◆ **What the task requires**
A line belongs in the answer only if it contains the word "computer"; copy every such line from the listing below.

◆ **Data for processing**
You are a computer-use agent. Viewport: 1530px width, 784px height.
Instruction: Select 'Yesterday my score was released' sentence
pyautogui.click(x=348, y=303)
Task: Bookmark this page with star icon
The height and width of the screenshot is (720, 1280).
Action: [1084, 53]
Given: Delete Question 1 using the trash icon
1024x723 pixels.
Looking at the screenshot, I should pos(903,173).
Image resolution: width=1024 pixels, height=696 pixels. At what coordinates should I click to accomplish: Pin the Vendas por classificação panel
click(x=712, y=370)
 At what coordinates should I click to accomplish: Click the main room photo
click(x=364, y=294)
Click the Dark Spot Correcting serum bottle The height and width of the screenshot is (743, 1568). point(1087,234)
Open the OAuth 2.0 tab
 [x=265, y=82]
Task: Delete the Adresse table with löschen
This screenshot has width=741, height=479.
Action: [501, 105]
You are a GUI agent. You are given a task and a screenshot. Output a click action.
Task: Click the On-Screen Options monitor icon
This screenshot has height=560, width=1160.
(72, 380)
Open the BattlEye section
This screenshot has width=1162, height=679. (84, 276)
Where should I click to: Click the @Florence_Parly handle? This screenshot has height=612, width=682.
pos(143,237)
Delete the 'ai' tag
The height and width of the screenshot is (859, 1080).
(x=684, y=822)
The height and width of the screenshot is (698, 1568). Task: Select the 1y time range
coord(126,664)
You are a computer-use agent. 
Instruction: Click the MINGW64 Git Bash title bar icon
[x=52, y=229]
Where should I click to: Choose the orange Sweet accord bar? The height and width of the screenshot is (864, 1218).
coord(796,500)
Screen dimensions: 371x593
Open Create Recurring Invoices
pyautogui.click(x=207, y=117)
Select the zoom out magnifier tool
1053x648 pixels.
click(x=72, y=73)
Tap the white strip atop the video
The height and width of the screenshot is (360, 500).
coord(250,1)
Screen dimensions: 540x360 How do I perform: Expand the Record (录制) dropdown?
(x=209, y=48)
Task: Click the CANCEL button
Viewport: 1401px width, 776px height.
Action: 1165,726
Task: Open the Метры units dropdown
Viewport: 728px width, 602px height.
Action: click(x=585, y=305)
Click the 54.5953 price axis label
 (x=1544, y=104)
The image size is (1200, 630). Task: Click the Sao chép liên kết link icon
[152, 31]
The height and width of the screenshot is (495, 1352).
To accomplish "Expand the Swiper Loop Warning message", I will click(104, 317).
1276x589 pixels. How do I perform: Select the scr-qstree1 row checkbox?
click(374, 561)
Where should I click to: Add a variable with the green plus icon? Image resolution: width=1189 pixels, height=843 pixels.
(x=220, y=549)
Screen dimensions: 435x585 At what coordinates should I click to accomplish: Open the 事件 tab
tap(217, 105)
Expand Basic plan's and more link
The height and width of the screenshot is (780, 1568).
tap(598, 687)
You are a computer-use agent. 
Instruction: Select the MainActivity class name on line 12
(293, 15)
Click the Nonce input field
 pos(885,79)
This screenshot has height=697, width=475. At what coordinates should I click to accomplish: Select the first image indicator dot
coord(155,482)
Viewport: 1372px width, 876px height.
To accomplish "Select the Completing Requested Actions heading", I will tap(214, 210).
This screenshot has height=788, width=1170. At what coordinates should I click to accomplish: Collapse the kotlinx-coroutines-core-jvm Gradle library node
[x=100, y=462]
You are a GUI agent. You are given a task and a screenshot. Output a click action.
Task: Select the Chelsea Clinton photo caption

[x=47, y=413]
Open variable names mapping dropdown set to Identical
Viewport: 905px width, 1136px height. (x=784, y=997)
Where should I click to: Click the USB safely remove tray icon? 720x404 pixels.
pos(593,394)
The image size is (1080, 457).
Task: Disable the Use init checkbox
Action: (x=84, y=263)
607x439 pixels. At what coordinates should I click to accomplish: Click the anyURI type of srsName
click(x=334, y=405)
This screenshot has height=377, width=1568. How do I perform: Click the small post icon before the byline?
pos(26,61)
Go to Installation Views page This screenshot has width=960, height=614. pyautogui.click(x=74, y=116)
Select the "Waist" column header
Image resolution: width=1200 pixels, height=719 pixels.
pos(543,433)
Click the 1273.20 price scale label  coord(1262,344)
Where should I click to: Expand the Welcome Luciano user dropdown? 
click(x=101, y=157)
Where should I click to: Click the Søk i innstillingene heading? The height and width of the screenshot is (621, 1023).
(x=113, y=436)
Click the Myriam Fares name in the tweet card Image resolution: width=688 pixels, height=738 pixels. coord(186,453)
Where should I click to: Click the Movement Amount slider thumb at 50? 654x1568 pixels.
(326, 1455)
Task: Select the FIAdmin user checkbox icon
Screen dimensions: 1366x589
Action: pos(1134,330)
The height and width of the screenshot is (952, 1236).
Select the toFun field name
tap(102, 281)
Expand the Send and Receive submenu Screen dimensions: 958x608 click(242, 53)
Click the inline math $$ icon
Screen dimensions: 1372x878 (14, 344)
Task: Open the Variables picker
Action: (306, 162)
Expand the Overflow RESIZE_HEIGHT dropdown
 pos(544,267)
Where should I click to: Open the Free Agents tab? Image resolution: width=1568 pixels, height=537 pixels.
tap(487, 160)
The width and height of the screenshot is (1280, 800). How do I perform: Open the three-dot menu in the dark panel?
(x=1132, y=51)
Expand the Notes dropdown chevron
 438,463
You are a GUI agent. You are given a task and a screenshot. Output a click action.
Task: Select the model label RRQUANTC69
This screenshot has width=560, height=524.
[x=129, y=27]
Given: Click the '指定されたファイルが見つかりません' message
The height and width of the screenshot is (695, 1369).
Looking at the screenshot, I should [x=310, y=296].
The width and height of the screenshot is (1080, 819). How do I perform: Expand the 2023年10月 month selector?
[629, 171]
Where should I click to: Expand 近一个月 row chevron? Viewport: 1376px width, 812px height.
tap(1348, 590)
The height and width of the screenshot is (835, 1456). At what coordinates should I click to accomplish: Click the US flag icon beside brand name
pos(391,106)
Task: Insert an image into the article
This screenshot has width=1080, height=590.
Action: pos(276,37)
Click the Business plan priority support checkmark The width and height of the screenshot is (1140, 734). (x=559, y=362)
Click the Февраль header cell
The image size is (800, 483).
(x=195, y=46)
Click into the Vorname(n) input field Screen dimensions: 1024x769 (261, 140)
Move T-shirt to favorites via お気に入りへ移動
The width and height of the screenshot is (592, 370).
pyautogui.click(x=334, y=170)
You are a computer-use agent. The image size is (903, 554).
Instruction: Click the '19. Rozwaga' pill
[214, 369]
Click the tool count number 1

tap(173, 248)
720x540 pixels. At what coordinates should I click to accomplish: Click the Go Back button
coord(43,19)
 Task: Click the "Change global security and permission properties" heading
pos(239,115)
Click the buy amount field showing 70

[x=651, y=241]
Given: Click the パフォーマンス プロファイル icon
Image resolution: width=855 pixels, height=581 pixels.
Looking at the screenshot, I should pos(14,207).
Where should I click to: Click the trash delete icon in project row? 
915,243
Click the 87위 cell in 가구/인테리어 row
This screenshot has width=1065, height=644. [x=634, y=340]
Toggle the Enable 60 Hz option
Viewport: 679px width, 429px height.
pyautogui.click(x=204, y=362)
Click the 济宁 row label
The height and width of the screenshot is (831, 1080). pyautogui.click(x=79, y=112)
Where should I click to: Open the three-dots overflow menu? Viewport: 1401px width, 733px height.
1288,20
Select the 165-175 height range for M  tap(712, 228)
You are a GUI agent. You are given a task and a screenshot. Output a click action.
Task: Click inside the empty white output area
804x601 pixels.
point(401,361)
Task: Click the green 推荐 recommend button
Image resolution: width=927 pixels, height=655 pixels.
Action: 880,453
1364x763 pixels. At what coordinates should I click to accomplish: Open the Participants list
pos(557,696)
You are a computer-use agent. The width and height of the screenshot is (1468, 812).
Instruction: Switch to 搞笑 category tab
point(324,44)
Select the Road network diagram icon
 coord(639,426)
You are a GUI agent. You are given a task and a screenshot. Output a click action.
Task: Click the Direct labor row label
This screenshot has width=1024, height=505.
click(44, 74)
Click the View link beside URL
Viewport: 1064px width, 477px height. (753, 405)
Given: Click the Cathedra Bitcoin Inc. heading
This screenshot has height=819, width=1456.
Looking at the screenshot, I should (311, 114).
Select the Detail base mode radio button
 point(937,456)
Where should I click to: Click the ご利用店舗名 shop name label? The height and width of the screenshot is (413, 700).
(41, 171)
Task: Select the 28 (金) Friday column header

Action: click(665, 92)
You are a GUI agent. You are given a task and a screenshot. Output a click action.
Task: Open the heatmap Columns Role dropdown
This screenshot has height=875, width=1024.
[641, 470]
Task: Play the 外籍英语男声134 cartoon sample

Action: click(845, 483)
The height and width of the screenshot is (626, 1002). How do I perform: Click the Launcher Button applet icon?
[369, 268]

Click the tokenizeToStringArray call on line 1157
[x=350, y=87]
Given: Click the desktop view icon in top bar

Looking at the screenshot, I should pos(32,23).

◆ **Written response**
You are a computer-use agent. Viewport: 1530px width, 784px height.
You are a computer-use agent. 
You are a computer-use agent. 
You are a computer-use agent. The image size is (903, 554).
You are a computer-use agent. The width and height of the screenshot is (1468, 812).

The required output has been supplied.